Following his relapse, Joe spent August taking the Cheltenham waters, feeling well enough to accept two weeks in the local theatre, which had been leased by Farley. Yet his health was far from restored, and the visit took its place in the long-running cycle of breakdown and recuperation that had dogged him for years. As he neared his forty-fourth birthday, he had already subjected his body to almost two hundred thousand performances, yet he still remained unwilling to acknowledge his limitations or the extent of his chronic injuries, seeing every small improvement as a ‘token of a real and permanent change for the better’. The situation persisted for almost a year, until things finally came to a head in the pantomime Harlequin and the Ogress; or, the Sleeping Beauty of the Wood.

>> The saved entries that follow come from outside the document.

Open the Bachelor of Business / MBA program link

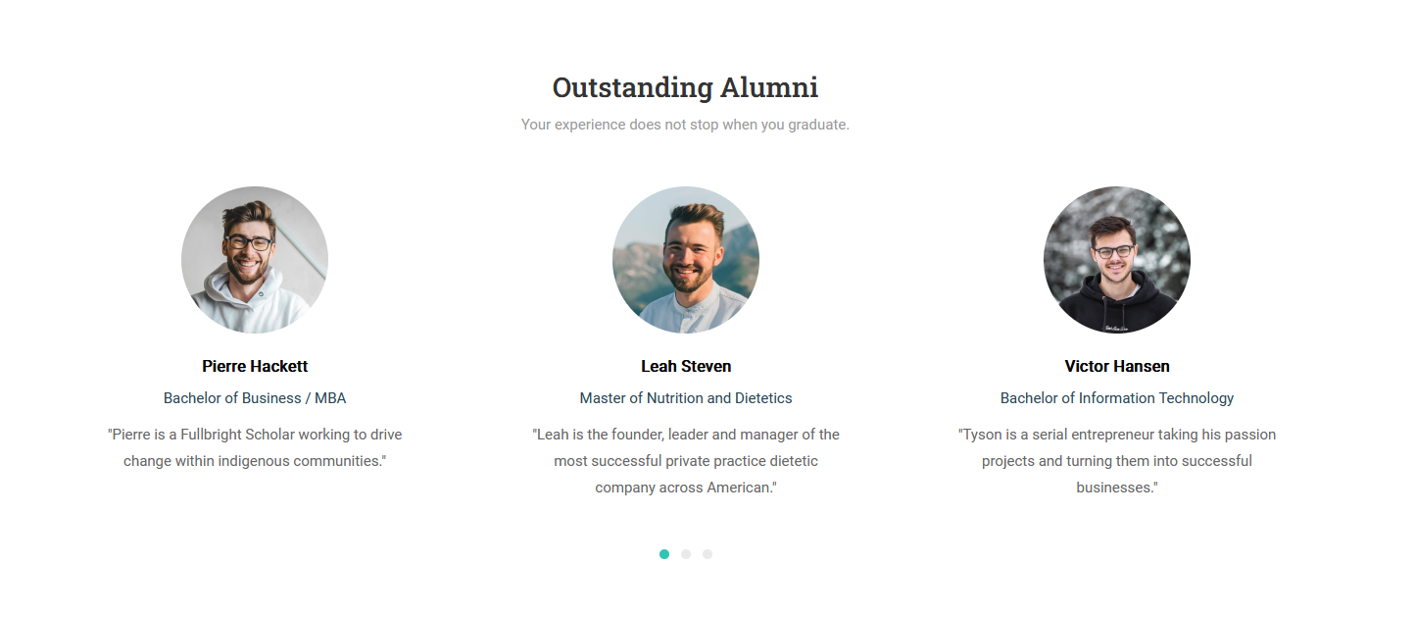[x=254, y=397]
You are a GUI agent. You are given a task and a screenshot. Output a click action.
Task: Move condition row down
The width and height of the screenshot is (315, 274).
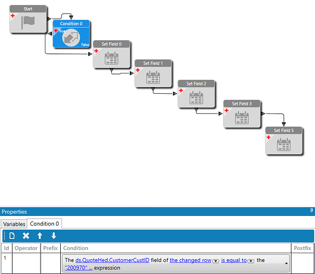(54, 236)
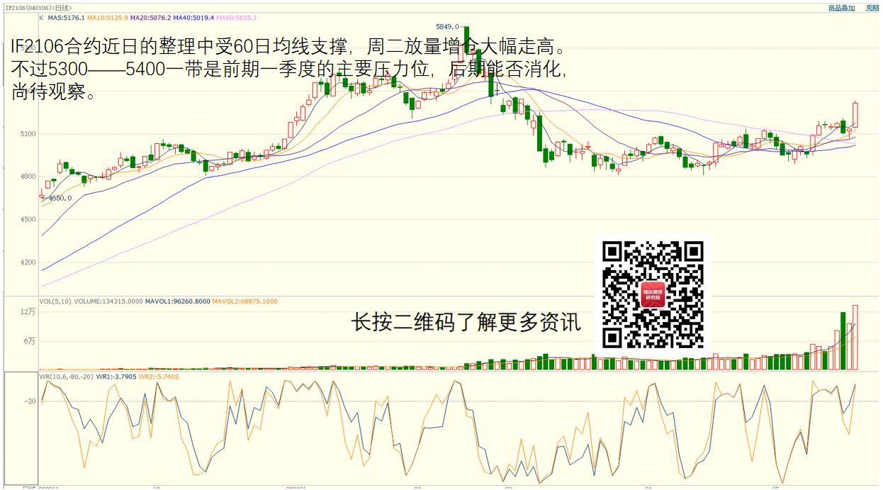
Task: Click the MAVOL1 volume average label
Action: coord(178,301)
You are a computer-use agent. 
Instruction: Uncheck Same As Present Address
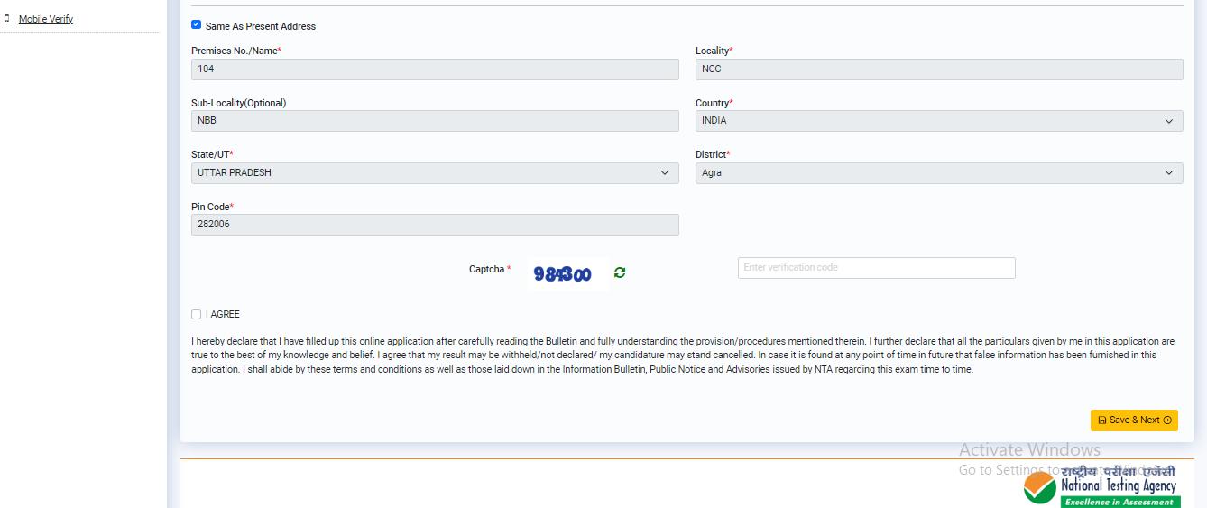197,25
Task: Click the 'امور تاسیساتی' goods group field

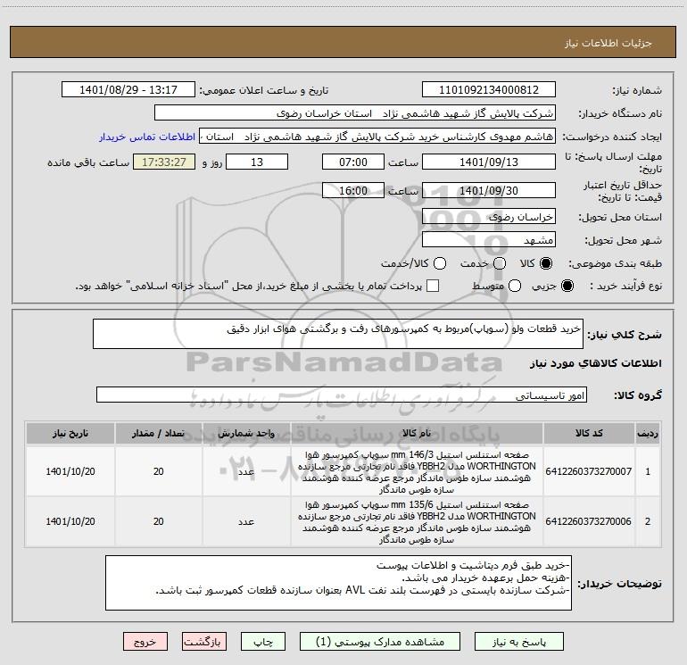Action: 339,395
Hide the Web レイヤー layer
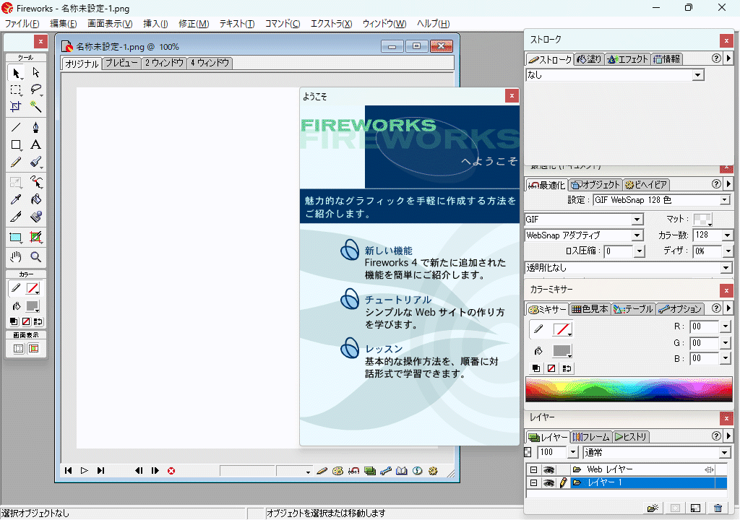This screenshot has width=740, height=520. (550, 469)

Rehearsals h
ad been cut short to accommodate his diminishing strength, but ever the master of concealing pain from public view, Joey appeared before the holiday crowd ‘all grin and good humour’, and ‘full of humorous whim’, a deception so convincing that one reviewer even praised his ‘singular faculty of appearing younger every year’: ‘Time seems to pass harmlessly by him,’ he said, ‘except to increase the rich lubricity of his face.’ The journalist Theodore Hook was likewise deceived. ‘The strength of Grimaldi, the Garrick of Clowns,’ he wrote, ‘seems like that of wine to increase with age.’
But the greatest act of denial was reserved for himself when, in January, Charles Kemble replaced Henry Harris as manager of Covent Garden and Joe signed a contract for three more years. He would only work for a fraction of that time as by Easter 1823, when Harlequin and the Ogress was replaced by a Farley melodrama called The Orphan of Peru, he was fast approaching the end. For twenty-four nights, Joe struggled painfully through his part, collapsing between scenes into the arms of men positioned in the wings where they laid him on a table and vigorously rubbed the muscles that had ‘gathered up into huge knots’. On 3 May, Harlequin and the Ogress was announced again, but though he reported for duty, Joe’s body would not comply. Seized with agony, he collapsed backstage, only to recover his senses with the heavy realisation that it was impossible to continue. Pain gave way to a wave of anguish ‘to which all his bodily sufferings were as nothing’, and alone in his dressing room, Joey the Clown buried his face in his hands ‘and wept like a child’.
* Coincidentally, Harlequin and Fortunio was the first pantomime to feature a Principal Boy – then still known as a ‘breeches’ role – played by Maria de Camp. The Principal Boy would not become standard in pantomime for another forty to fifty years.
* Years later, Philippe Laurent became an eminent Harlequin in the Parisian Théâtre des Funambules, and right-hand man to Jean-Gaspard Deburau, who popularised the tearful, iconic, white-faced Pierrot.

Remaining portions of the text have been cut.